Task item: Transcribe the line holding "Where should I" together with every line after it, through the end of the records, exactly and with no pictures.

Saved data entries:
:::::

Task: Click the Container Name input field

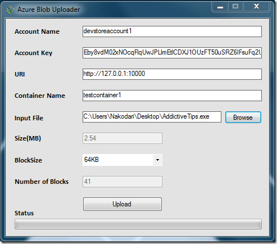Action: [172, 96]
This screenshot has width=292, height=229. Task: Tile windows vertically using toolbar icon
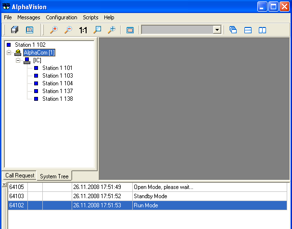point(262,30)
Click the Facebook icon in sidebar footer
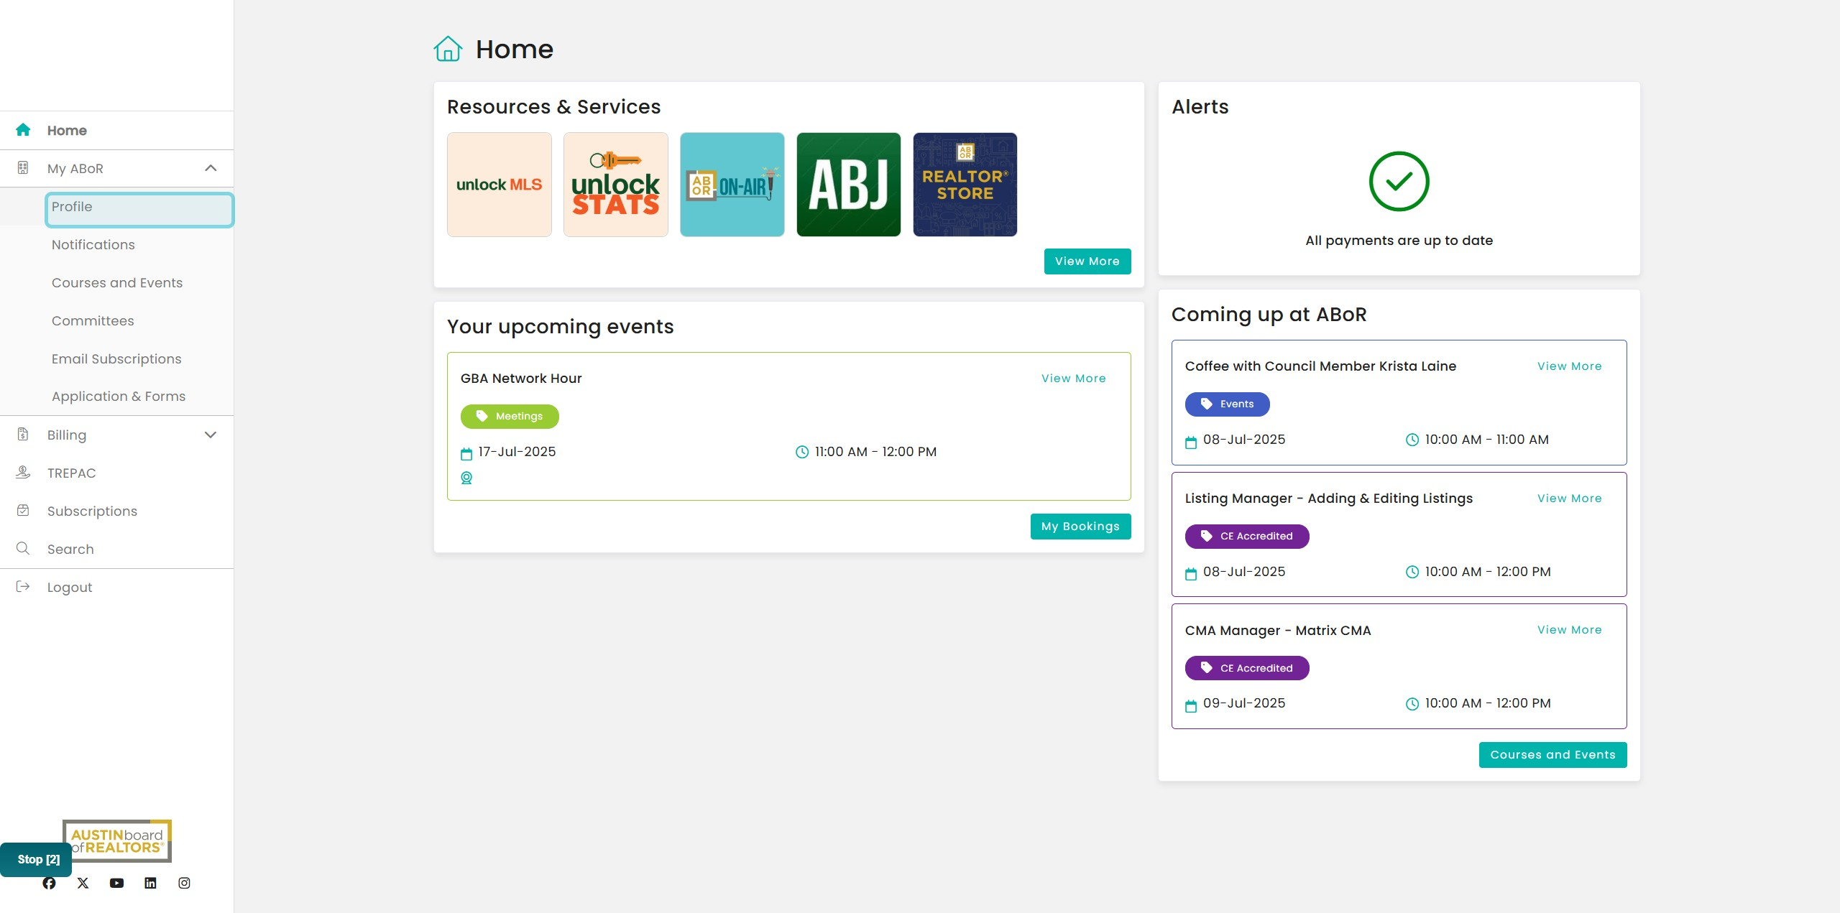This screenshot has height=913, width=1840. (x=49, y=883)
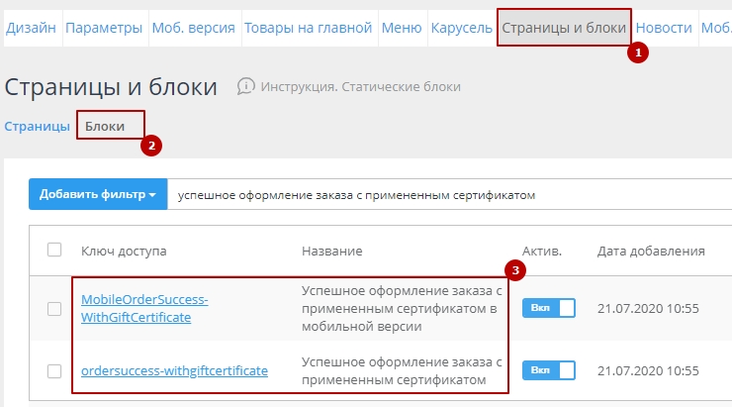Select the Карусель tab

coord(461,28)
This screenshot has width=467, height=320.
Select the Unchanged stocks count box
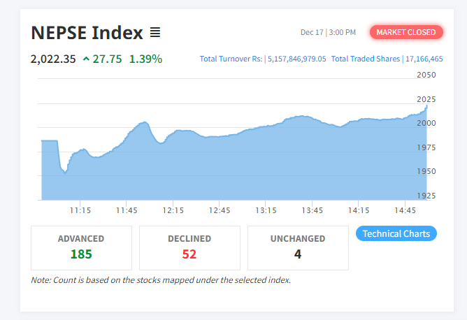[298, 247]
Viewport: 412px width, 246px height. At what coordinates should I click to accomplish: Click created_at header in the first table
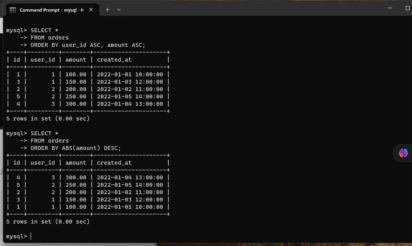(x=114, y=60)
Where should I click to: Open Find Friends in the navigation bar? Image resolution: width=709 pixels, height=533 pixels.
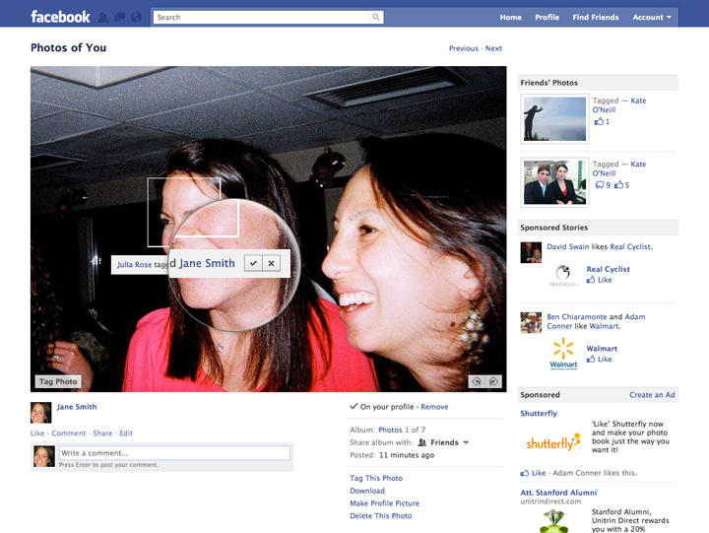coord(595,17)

:::::

Answer section:
Where should I click to: Open Find Friends in the navigation bar? Image resolution: width=709 pixels, height=533 pixels.
coord(595,17)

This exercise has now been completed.